公演の記録など。その4

前回投稿から1ヶ月半も空けてしまいました。すいません。
ということで『冬に舞う蚊』の記録写真シリーズのラストになりました。お待たせしました。

前回日記の続き、「イメージシーン(と現場で呼んでいたシーン)」の3枚です。このシーンにおける富島くんの追い詰められっぷりは、ある意味、演劇的に作りました。このウェット感はおそらくどこの企業も抱えている普遍的な空気だと思ったから。


初めは優しく接してくれた朝美ちゃんが、ストーカー疑惑で態度を180度変える。仲の良い同期だった竹下くんが逆恨みで冷酷に突き放す。社内で完全に逃げ場を失った富島くんです。

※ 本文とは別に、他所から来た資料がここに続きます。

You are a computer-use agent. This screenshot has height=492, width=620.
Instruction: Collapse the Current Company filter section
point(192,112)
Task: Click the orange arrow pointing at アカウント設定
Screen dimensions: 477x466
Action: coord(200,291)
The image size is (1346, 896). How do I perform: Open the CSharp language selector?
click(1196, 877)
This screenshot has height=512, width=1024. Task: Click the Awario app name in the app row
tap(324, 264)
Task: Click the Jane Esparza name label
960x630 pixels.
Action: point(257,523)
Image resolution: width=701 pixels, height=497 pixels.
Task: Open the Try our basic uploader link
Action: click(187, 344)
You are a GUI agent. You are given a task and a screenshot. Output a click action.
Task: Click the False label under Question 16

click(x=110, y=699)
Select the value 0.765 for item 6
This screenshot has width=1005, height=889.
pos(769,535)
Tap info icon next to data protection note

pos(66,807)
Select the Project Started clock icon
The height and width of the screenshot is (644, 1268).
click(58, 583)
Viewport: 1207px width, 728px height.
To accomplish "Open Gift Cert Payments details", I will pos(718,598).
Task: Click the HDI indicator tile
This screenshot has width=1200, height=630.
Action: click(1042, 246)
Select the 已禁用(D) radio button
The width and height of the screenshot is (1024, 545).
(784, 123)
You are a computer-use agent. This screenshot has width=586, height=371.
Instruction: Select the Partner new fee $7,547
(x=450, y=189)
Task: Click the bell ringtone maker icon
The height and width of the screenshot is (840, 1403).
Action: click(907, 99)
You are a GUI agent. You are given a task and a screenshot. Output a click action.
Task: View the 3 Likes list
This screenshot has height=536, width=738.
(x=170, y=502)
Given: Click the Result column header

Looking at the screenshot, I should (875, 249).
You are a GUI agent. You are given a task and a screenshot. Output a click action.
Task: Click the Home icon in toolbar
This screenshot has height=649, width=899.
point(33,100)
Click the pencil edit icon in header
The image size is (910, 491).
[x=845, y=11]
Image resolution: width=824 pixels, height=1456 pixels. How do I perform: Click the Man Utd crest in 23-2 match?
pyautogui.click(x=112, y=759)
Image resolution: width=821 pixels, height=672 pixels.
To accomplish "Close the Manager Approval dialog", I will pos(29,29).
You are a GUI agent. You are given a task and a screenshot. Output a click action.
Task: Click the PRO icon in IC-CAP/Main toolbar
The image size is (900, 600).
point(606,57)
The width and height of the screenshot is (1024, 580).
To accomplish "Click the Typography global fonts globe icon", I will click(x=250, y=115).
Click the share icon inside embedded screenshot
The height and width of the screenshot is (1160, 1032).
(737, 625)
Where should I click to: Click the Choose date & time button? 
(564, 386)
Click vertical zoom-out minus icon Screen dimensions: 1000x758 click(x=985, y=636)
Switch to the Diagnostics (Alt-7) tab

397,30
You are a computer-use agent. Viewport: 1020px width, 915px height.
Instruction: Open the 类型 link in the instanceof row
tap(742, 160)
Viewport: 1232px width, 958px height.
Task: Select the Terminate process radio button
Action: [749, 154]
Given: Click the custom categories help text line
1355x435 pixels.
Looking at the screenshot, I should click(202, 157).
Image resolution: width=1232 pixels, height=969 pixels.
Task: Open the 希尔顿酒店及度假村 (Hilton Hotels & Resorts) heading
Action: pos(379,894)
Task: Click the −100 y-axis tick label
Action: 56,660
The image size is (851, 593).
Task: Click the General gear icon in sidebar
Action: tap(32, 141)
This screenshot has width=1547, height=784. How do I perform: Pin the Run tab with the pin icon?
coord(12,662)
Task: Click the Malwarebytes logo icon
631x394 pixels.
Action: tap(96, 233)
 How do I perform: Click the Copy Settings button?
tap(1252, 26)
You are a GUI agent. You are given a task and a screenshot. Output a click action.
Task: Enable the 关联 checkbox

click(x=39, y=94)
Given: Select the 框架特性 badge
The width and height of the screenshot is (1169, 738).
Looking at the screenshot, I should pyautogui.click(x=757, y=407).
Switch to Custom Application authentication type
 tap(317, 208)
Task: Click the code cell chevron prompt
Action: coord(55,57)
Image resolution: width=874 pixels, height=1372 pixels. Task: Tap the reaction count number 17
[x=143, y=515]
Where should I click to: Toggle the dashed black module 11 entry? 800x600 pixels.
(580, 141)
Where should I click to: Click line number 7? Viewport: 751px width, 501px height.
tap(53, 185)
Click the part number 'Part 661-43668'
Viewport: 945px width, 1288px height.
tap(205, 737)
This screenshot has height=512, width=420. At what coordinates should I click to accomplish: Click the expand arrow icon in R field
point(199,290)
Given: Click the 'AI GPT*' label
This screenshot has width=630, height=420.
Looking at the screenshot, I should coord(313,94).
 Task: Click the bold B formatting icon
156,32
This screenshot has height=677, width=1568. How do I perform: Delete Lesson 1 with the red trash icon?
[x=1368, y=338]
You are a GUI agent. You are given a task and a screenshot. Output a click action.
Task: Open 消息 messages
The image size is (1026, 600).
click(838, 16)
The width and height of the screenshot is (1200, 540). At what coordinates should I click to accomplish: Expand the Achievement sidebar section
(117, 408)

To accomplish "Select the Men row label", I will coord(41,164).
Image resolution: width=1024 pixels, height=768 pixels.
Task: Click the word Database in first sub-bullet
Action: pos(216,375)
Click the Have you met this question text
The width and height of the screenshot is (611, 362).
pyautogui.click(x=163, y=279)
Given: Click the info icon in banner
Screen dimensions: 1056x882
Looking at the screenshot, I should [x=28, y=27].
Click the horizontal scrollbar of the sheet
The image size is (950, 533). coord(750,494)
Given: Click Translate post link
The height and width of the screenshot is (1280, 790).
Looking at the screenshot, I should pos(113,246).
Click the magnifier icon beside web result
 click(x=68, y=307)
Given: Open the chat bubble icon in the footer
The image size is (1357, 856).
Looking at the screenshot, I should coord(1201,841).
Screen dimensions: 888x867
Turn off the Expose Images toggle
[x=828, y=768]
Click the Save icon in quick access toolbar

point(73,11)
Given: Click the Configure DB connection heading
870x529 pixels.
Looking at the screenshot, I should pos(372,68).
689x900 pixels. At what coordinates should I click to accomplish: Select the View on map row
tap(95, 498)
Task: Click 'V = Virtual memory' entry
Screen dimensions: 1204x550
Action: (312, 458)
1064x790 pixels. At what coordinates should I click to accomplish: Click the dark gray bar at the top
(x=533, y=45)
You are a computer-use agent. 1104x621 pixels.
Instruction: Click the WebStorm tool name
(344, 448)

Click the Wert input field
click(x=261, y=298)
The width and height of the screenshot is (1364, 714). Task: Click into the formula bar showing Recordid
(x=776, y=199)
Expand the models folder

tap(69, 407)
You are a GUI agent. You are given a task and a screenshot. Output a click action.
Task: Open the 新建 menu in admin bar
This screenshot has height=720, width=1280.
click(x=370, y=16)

そこに追い打ちをかけるように坂本社長が現れ、会社が倒産したのは「お前のせい」だとなじる。
一般的な話、個人の勝手な行動が組織に悪影響を及ぼすことがあります。なので通常、サラリーマンは判断を上に委ねます。自分で責任を取りたくないから。
が、しかし、富島くんはそうはしなかった。さてどっちの人生が幸せなんでしょう?


 

最後のよりどころであった家族。家族が受け止めてくれたら起こらなかった悲劇も世の中には数多く存在するはずです。
残念ながら富島くんの場合、奥さんの実家が大変なことになったせいで、むしろ「しっかりしろ」だなんて説教される。鬱状態の人に「しっかりしろ」だとか「頑張れ」はNGワードであることは常識。頑張ろうとしてるのに頑張れないから辛いんです。
ということで富島くんはこの世界で唯一の帰る場所を失ってしまったという話。

心がポキンと折れたときの幻聴こそが「蚊(モスキート)」だったということがタイトルの意味。

タイトルを決めなきゃいけない期限(確か8月上旬)の日、たまたま聞いていた桑田佳祐のアルバム。流れていた曲は、大好きなナンバー「飛べないモスキート」。何を隠そうこの時にタイトルが思い浮かびました。ただ元々は「モスキート」だけだった。何となく嫌な幻聴を蚊の飛ぶ音になぞらえてネーミング。でも「モスキート」だけだとなんか響きがシャープすぎるなあと思い直し、修飾語を付けた次第。

とまあそんな感じで長々と振り返ってきた記録写真シリーズはこれで終了。次の更新で集合写真とオフショットを公開して終わりにします。しばしお待ちを。